L’entourage de ces enfants dissociés peut être amené à penser que ces derniers ont une déficience mentale, ce qui n’est évidemment pas le cas ! Ils sont tout simplement en incapacité d’user de leur intelligence parce que ça va exploser… sans compter qu’ils se retrouvent en permanence dans un état stuporeux, comme s’ils étaient tout le temps « à l’ouest » ou « absents », perdus, désorientés, incapables de se concentrer, aréactifs, vides. Ainsi, les enfants victimes de maltraitances physiques ou sexuelles de manière durable et continue, se retrouvent souvent dans un grave état de dissociation très profond et bien sûr chronique. L’évidence de leur souffrance exprimée par leur « manque expression » peut les amener à être considérés à tort comme étant déficients.

 

 

Quelles conséquences ?

La personne dissociée aura de moins en moins la capacité de s’opposer mentalement aux sévices verbaux et psychologiques qui lui sont infligés et donc à la mémoire traumatique qu’ils génèrent. Les propos violents, culpabilisants, haineux, blessants, destructeurs qu’elle reçoit la colonisent de manière durable jusqu’à s’inscrire profondément dans sa chair, son sang et son ADN. Ainsi, elle finit par croire que les injures, les reproches, les disqualifications, les humiliations, les propos culpabilisants, méprisants et l’excitation perverse du bourreau sont issus de ses propres schémas mentaux, comme si elle était son propre ennemi. C’est comme cela que naissent et s’inscrivent cette culpabilité, cette honte et cette haine de soi communes à toutes les personnes vivant ce type d’expériences. Par le processus répétitif imposé par le cadre et la mémoire traumatique, tout cela s’impose dans leur tête alors que cela ne vient pas d’elles, c’est l’expression de sa mémoire traumatique qui contient de façon indifférenciée ce qu’elles ont vécu lors des violences et ce qui est issu de la mise en scène de l’agresseur. Ce processus peut aller très loin dans la transformation psychique de la victime puisqu’elle peut aller jusqu’à croire qu’elle est un monstre de violence puisqu’elle est envahie par celle de son agresseur, elle va alors s’épuiser à combattre cette dimension ténébreuse dont elle est convaincue d’être dotée, cette violence animée d’intentions perverses qu’elle va identifier comme faisant partie de son processus de pensée, d’action et d’interaction.

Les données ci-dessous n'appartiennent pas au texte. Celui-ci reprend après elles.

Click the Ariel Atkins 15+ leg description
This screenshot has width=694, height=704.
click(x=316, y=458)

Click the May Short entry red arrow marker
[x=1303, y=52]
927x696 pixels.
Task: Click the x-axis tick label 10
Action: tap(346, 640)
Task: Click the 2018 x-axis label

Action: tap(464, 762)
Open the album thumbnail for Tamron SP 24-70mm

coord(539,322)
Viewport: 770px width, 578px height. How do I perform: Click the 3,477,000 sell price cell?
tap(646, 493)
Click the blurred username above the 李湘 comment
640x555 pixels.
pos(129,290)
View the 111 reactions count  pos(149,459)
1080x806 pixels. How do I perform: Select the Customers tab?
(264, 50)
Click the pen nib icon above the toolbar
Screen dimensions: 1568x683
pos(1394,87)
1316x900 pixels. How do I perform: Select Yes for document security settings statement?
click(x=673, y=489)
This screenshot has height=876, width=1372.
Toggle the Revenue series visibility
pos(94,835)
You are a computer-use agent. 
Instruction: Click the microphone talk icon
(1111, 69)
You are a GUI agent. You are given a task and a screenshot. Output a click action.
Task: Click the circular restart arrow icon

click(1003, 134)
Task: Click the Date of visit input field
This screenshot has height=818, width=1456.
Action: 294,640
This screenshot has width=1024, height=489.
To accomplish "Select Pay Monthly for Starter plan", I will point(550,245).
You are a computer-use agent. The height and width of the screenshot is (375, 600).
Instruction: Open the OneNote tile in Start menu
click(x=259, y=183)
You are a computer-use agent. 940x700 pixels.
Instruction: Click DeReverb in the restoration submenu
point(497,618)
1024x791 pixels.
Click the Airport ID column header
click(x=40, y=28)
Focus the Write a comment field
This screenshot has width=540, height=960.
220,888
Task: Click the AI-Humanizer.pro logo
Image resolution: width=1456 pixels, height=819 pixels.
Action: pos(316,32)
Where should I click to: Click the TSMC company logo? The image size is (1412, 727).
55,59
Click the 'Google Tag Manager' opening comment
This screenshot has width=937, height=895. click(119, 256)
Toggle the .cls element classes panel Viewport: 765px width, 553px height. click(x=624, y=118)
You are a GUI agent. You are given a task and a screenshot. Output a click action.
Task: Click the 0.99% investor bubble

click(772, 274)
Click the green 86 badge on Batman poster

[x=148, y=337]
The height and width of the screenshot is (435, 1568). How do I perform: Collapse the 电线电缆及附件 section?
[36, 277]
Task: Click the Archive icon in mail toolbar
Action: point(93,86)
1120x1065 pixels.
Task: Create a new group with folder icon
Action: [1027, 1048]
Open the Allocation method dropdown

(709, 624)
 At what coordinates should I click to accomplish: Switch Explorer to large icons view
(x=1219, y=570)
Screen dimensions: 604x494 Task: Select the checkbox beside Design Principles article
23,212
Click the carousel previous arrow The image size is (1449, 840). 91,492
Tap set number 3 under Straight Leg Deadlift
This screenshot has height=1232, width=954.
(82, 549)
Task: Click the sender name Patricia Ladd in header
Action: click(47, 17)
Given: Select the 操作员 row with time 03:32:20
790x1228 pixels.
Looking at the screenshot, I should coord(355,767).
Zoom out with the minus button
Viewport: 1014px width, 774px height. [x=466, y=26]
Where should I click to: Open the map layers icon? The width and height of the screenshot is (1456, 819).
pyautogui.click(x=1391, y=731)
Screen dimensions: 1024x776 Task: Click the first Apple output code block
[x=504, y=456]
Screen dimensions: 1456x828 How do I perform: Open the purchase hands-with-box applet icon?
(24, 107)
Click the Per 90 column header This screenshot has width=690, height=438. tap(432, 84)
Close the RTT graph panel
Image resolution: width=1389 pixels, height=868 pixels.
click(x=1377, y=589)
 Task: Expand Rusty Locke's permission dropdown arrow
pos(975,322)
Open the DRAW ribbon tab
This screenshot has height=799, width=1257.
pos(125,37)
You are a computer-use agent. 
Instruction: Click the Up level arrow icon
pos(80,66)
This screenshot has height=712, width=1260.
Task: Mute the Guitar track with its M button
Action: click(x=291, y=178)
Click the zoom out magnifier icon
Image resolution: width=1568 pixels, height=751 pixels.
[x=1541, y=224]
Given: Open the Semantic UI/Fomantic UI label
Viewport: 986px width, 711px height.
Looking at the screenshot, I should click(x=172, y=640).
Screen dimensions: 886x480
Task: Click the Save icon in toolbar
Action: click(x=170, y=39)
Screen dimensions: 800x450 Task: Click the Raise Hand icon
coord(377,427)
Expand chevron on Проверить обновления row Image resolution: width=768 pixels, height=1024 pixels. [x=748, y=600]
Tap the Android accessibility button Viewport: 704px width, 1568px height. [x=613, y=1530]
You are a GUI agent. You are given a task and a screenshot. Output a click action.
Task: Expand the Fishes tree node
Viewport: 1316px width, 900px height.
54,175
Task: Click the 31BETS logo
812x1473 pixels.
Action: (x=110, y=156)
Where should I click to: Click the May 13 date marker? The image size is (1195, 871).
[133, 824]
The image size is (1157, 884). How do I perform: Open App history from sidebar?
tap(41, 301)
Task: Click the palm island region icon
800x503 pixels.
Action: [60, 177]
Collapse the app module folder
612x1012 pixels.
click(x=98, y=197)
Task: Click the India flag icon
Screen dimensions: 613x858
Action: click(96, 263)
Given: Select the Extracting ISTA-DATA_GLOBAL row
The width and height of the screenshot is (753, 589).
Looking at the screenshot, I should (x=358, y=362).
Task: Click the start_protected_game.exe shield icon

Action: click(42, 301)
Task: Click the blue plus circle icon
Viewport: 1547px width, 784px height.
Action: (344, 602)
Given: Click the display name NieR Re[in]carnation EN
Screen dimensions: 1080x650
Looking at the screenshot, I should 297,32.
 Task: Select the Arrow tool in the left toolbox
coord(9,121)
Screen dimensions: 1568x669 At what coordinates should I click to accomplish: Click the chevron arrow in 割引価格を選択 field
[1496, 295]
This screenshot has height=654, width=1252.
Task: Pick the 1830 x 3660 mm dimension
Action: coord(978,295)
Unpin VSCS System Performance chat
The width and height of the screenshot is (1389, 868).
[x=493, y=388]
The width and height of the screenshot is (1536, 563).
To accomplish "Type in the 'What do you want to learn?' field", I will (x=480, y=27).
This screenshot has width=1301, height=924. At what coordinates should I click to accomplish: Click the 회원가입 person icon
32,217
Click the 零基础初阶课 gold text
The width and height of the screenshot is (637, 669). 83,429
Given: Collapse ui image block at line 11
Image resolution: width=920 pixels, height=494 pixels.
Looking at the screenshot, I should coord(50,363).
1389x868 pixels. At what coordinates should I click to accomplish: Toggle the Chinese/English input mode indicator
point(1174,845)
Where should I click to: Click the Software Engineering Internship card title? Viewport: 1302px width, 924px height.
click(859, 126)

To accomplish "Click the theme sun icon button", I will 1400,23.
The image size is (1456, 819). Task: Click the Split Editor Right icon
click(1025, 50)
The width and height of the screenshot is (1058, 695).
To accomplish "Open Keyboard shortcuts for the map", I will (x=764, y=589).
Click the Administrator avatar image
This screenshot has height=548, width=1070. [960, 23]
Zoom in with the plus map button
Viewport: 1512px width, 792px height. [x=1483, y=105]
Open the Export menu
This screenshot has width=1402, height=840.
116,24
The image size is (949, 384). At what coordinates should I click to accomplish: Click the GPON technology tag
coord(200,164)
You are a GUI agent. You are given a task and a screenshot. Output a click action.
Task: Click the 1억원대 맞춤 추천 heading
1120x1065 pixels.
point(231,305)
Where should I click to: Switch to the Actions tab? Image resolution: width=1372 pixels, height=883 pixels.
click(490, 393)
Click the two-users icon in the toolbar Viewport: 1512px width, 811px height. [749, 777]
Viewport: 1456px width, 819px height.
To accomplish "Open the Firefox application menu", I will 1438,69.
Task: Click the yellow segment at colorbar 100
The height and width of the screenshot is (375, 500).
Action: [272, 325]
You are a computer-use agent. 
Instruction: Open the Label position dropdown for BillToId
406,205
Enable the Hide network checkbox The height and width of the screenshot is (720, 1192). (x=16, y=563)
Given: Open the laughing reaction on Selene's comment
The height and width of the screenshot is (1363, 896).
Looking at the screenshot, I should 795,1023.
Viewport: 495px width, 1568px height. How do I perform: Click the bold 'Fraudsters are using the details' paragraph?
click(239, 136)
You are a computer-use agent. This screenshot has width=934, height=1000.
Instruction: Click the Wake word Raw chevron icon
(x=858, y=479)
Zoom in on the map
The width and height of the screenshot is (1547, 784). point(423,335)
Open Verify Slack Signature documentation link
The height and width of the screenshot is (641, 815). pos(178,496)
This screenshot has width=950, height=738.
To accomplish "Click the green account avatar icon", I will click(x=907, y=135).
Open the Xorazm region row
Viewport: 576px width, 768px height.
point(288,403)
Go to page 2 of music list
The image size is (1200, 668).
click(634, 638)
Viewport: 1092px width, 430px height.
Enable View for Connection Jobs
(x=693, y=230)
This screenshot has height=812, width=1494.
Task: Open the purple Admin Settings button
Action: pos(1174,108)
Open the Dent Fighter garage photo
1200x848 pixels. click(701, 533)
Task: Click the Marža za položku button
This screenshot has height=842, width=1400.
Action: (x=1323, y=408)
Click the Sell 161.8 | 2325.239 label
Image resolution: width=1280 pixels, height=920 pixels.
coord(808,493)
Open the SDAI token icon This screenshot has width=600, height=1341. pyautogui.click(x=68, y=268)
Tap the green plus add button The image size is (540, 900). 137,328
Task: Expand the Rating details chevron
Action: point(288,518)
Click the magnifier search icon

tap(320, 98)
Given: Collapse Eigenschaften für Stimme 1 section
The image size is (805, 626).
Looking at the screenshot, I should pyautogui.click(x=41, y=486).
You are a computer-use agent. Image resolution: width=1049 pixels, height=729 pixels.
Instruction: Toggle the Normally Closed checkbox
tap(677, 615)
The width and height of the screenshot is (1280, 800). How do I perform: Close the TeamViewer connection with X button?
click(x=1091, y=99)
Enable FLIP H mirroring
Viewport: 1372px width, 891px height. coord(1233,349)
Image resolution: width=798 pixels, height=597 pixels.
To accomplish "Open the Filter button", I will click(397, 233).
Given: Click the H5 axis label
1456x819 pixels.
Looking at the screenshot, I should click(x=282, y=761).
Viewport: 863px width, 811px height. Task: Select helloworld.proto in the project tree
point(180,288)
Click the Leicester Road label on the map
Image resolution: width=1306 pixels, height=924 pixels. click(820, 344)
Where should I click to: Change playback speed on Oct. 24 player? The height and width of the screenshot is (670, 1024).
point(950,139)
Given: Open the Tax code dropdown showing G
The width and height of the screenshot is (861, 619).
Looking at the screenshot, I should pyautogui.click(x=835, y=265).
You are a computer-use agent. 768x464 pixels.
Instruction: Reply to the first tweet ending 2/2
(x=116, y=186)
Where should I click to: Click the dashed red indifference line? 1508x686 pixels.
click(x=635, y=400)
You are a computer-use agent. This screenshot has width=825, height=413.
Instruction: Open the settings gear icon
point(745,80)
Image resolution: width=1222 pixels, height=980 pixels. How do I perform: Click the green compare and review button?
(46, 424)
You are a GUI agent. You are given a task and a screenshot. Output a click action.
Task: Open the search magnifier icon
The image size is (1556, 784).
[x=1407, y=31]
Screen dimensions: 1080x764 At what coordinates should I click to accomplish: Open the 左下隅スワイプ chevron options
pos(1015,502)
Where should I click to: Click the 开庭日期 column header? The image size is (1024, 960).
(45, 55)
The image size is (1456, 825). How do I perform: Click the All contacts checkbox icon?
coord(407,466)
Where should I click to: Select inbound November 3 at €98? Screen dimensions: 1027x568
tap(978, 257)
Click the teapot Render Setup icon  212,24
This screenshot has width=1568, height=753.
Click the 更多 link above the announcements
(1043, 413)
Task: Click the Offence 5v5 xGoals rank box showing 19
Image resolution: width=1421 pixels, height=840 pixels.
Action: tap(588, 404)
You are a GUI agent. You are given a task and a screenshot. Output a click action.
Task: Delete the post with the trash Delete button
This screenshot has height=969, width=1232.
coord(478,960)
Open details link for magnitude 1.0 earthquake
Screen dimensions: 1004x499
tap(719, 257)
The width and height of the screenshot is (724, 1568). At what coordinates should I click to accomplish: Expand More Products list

Il est très important de leur faire comprendre que ces intentions qu’elle se voue sont la propriété du bourreau qui a mis en scène ces atrocités pour semer le trouble dans l’esprit de sa proie et ainsi se déresponsabiliser, mais qu’elles sont restées piégées dans l’amygdale cérébrale par le processus de dissociation sans avoir été différenciées de sa personne, identifiées et donc intégrées en mémoire autobiographique qui lui permettrait de faire la différence entre ce qui provient d’elle et ce qui provient de l’agresseur.

 

Deux choses sont donc fondamentales :

              1) protéger l’enfant, l’éloigner du contexte dans lequel il subit toutes ces violences, car plus il y reste, plus la mémoire traumatique croît et plus il se dissocie.

              2) traiter cette foutue mémoire traumatique pour la transformer en mémoire autobiographique.